***** Recorded data

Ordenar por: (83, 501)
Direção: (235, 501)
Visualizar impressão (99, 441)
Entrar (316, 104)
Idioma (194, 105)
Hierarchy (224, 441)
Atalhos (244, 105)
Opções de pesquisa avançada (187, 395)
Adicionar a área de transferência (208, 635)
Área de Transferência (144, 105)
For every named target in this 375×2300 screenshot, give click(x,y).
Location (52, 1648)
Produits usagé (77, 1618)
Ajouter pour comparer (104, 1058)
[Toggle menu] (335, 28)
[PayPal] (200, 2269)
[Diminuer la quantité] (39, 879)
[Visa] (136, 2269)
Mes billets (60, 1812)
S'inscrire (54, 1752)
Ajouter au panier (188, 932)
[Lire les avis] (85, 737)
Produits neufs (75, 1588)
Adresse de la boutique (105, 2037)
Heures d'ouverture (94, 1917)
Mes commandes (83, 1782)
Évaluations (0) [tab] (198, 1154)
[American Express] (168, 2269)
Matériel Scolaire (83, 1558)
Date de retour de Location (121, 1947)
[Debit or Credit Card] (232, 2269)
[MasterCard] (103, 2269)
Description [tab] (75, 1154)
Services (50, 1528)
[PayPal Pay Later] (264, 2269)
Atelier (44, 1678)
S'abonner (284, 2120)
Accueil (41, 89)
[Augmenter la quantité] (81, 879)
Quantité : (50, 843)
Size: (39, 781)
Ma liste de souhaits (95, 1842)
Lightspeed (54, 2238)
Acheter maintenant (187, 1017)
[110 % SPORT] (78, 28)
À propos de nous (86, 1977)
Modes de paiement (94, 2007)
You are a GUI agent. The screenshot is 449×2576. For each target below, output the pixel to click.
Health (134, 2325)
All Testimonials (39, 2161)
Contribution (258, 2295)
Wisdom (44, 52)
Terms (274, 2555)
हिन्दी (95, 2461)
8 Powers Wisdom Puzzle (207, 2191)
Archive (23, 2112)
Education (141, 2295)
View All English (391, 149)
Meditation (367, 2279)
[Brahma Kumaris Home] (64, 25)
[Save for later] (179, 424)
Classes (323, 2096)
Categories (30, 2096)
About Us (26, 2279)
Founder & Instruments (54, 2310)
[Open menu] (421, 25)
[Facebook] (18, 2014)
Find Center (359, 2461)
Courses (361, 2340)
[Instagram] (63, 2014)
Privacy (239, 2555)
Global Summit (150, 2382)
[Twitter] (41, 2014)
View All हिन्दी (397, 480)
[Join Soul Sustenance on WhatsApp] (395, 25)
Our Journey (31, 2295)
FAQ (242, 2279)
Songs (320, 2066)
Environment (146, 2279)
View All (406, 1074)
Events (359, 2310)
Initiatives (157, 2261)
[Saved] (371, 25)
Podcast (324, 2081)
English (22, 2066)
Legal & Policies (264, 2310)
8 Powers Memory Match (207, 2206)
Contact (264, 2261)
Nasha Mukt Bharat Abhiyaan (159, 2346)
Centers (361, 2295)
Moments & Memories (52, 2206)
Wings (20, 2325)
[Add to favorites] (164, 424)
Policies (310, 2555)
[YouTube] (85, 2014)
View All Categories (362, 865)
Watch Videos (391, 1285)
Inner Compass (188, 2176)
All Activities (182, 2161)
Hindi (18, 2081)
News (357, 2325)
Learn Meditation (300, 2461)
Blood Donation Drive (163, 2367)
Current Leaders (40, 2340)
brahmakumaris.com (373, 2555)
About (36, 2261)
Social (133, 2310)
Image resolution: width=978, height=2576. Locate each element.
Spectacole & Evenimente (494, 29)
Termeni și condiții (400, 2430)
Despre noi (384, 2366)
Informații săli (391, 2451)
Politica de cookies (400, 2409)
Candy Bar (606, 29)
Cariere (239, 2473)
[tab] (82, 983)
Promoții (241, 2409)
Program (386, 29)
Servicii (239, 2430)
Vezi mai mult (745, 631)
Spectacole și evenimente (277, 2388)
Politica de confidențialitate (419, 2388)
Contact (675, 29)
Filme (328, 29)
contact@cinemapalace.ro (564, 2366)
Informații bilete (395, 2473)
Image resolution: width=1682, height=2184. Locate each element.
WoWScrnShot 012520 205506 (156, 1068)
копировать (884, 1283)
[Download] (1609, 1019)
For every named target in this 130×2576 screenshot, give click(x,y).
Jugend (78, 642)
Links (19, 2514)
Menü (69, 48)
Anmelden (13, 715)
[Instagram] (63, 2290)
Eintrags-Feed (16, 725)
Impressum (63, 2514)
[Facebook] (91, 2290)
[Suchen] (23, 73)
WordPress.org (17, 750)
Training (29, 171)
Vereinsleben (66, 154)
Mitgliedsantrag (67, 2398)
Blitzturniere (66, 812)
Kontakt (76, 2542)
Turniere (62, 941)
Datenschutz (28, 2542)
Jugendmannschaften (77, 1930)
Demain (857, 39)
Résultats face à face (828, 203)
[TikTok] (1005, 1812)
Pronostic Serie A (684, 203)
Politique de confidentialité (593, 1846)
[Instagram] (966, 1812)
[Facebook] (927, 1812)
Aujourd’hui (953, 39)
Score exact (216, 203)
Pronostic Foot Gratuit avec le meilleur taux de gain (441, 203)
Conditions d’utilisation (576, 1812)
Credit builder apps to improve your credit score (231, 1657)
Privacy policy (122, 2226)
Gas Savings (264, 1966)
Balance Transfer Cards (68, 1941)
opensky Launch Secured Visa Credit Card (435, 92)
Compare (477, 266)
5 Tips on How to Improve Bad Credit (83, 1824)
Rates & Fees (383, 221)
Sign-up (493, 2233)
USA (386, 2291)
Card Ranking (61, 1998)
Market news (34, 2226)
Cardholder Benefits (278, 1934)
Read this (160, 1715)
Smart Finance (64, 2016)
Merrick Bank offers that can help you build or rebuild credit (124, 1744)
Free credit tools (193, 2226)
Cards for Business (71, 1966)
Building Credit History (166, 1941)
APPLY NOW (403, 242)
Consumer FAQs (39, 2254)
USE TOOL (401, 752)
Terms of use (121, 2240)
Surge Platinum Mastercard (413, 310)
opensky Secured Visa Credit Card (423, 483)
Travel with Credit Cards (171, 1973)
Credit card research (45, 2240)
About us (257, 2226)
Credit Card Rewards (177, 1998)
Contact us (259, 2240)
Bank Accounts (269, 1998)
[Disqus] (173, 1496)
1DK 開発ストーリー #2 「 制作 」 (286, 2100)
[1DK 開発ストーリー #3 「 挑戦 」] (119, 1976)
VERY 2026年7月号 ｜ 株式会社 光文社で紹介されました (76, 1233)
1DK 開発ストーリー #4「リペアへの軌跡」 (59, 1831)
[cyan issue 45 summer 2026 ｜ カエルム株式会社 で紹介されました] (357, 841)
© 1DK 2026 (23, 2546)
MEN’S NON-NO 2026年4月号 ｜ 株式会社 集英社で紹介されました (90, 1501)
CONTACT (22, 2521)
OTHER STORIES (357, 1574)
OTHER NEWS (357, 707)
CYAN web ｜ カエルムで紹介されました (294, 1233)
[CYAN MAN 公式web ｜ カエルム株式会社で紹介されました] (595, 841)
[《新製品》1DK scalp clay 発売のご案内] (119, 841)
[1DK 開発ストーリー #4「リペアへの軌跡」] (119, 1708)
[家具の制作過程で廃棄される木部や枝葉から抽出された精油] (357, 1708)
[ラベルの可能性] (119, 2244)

**********

> _Work request_
Return the records above in their entirety, exactly as they appear.

> _Reply_
Ordenar por: (83, 501)
Direção: (235, 501)
Visualizar impressão (99, 441)
Entrar (316, 104)
Idioma (194, 105)
Hierarchy (224, 441)
Atalhos (244, 105)
Opções de pesquisa avançada (187, 395)
Adicionar a área de transferência (208, 635)
Área de Transferência (144, 105)
For every named target in this 375×2300 screenshot, give click(x,y).
Location (52, 1648)
Produits usagé (77, 1618)
Ajouter pour comparer (104, 1058)
[Toggle menu] (335, 28)
[PayPal] (200, 2269)
[Diminuer la quantité] (39, 879)
[Visa] (136, 2269)
Mes billets (60, 1812)
S'inscrire (54, 1752)
Ajouter au panier (188, 932)
[Lire les avis] (85, 737)
Produits neufs (75, 1588)
Adresse de la boutique (105, 2037)
Heures d'ouverture (94, 1917)
Mes commandes (83, 1782)
Évaluations (0) [tab] (198, 1154)
[American Express] (168, 2269)
Matériel Scolaire (83, 1558)
Date de retour de Location (121, 1947)
[Debit or Credit Card] (232, 2269)
[MasterCard] (103, 2269)
Description [tab] (75, 1154)
Services (50, 1528)
[PayPal Pay Later] (264, 2269)
Atelier (44, 1678)
S'abonner (284, 2120)
Accueil (41, 89)
[Augmenter la quantité] (81, 879)
Quantité : (50, 843)
Size: (39, 781)
Ma liste de souhaits (95, 1842)
Lightspeed (54, 2238)
Acheter maintenant (187, 1017)
[110 % SPORT] (78, 28)
À propos de nous (86, 1977)
Modes de paiement (94, 2007)
You are a GUI agent. The screenshot is 449×2576. For each target below, output the pixel to click.
Health (134, 2325)
All Testimonials (39, 2161)
Contribution (258, 2295)
Wisdom (44, 52)
Terms (274, 2555)
हिन्दी (95, 2461)
8 Powers Wisdom Puzzle (207, 2191)
Archive (23, 2112)
Education (141, 2295)
View All English (391, 149)
Meditation (367, 2279)
[Brahma Kumaris Home] (64, 25)
[Save for later] (179, 424)
Classes (323, 2096)
Categories (30, 2096)
About Us (26, 2279)
Founder & Instruments (54, 2310)
[Open menu] (421, 25)
[Facebook] (18, 2014)
Find Center (359, 2461)
Courses (361, 2340)
[Instagram] (63, 2014)
Privacy (239, 2555)
Global Summit (150, 2382)
[Twitter] (41, 2014)
View All हिन्दी (397, 480)
[Join Soul Sustenance on WhatsApp] (395, 25)
Our Journey (31, 2295)
FAQ (242, 2279)
Songs (320, 2066)
Environment (146, 2279)
View All (406, 1074)
Events (359, 2310)
Initiatives (157, 2261)
[Saved] (371, 25)
Podcast (324, 2081)
English (22, 2066)
Legal & Policies (264, 2310)
8 Powers Memory Match (207, 2206)
Contact (264, 2261)
Nasha Mukt Bharat Abhiyaan (159, 2346)
Centers (361, 2295)
Moments & Memories (52, 2206)
Wings (20, 2325)
[Add to favorites] (164, 424)
Policies (310, 2555)
[YouTube] (85, 2014)
View All Categories (362, 865)
Watch Videos (391, 1285)
Inner Compass (188, 2176)
All Activities (182, 2161)
Hindi (18, 2081)
News (357, 2325)
Learn Meditation (300, 2461)
Blood Donation Drive (163, 2367)
Current Leaders (40, 2340)
brahmakumaris.com (373, 2555)
About (36, 2261)
Social (133, 2310)
Image resolution: width=978, height=2576. Locate each element.
Spectacole & Evenimente (494, 29)
Termeni și condiții (400, 2430)
Despre noi (384, 2366)
Informații săli (391, 2451)
Politica de cookies (400, 2409)
Candy Bar (606, 29)
Cariere (239, 2473)
[tab] (82, 983)
Promoții (241, 2409)
Program (386, 29)
Servicii (239, 2430)
Vezi mai mult (745, 631)
Spectacole și evenimente (277, 2388)
Politica de confidențialitate (419, 2388)
Contact (675, 29)
Filme (328, 29)
contact@cinemapalace.ro (564, 2366)
Informații bilete (395, 2473)
Image resolution: width=1682, height=2184. Locate each element.
WoWScrnShot 012520 205506 (156, 1068)
копировать (884, 1283)
[Download] (1609, 1019)
For every named target in this 130×2576 screenshot, give click(x,y).
Jugend (78, 642)
Links (19, 2514)
Menü (69, 48)
Anmelden (13, 715)
[Instagram] (63, 2290)
Eintrags-Feed (16, 725)
Impressum (63, 2514)
[Facebook] (91, 2290)
[Suchen] (23, 73)
WordPress.org (17, 750)
Training (29, 171)
Vereinsleben (66, 154)
Mitgliedsantrag (67, 2398)
Blitzturniere (66, 812)
Kontakt (76, 2542)
Turniere (62, 941)
Datenschutz (28, 2542)
Jugendmannschaften (77, 1930)
Demain (857, 39)
Résultats face à face (828, 203)
[TikTok] (1005, 1812)
Pronostic Serie A (684, 203)
Politique de confidentialité (593, 1846)
[Instagram] (966, 1812)
[Facebook] (927, 1812)
Aujourd’hui (953, 39)
Score exact (216, 203)
Pronostic Foot Gratuit avec le meilleur taux de gain (441, 203)
Conditions d’utilisation (576, 1812)
Credit builder apps to improve your credit score (231, 1657)
Privacy policy (122, 2226)
Gas Savings (264, 1966)
Balance Transfer Cards (68, 1941)
opensky Launch Secured Visa Credit Card (435, 92)
Compare (477, 266)
5 Tips on How to Improve Bad Credit (83, 1824)
Rates & Fees (383, 221)
Sign-up (493, 2233)
USA (386, 2291)
Card Ranking (61, 1998)
Market news (34, 2226)
Cardholder Benefits (278, 1934)
Read this (160, 1715)
Smart Finance (64, 2016)
Merrick Bank offers that can help you build or rebuild credit (124, 1744)
Free credit tools (193, 2226)
Cards for Business (71, 1966)
Building Credit History (166, 1941)
APPLY NOW (403, 242)
Consumer FAQs (39, 2254)
USE TOOL (401, 752)
Terms of use (121, 2240)
Surge Platinum Mastercard (413, 310)
opensky Secured Visa Credit Card (423, 483)
Travel with Credit Cards (171, 1973)
Credit card research (45, 2240)
About us (257, 2226)
Credit Card Rewards (177, 1998)
Contact us (259, 2240)
Bank Accounts (269, 1998)
[Disqus] (173, 1496)
1DK 開発ストーリー #2 「 制作 」 (286, 2100)
[1DK 開発ストーリー #3 「 挑戦 」] (119, 1976)
VERY 2026年7月号 ｜ 株式会社 光文社で紹介されました (76, 1233)
1DK 開発ストーリー #4「リペアへの軌跡」 (59, 1831)
[cyan issue 45 summer 2026 ｜ カエルム株式会社 で紹介されました] (357, 841)
© 1DK 2026 (23, 2546)
MEN’S NON-NO 2026年4月号 ｜ 株式会社 集英社で紹介されました (90, 1501)
CONTACT (22, 2521)
OTHER STORIES (357, 1574)
OTHER NEWS (357, 707)
CYAN web ｜ カエルムで紹介されました (294, 1233)
[CYAN MAN 公式web ｜ カエルム株式会社で紹介されました] (595, 841)
[《新製品》1DK scalp clay 発売のご案内] (119, 841)
[1DK 開発ストーリー #4「リペアへの軌跡」] (119, 1708)
[家具の制作過程で廃棄される木部や枝葉から抽出された精油] (357, 1708)
[ラベルの可能性] (119, 2244)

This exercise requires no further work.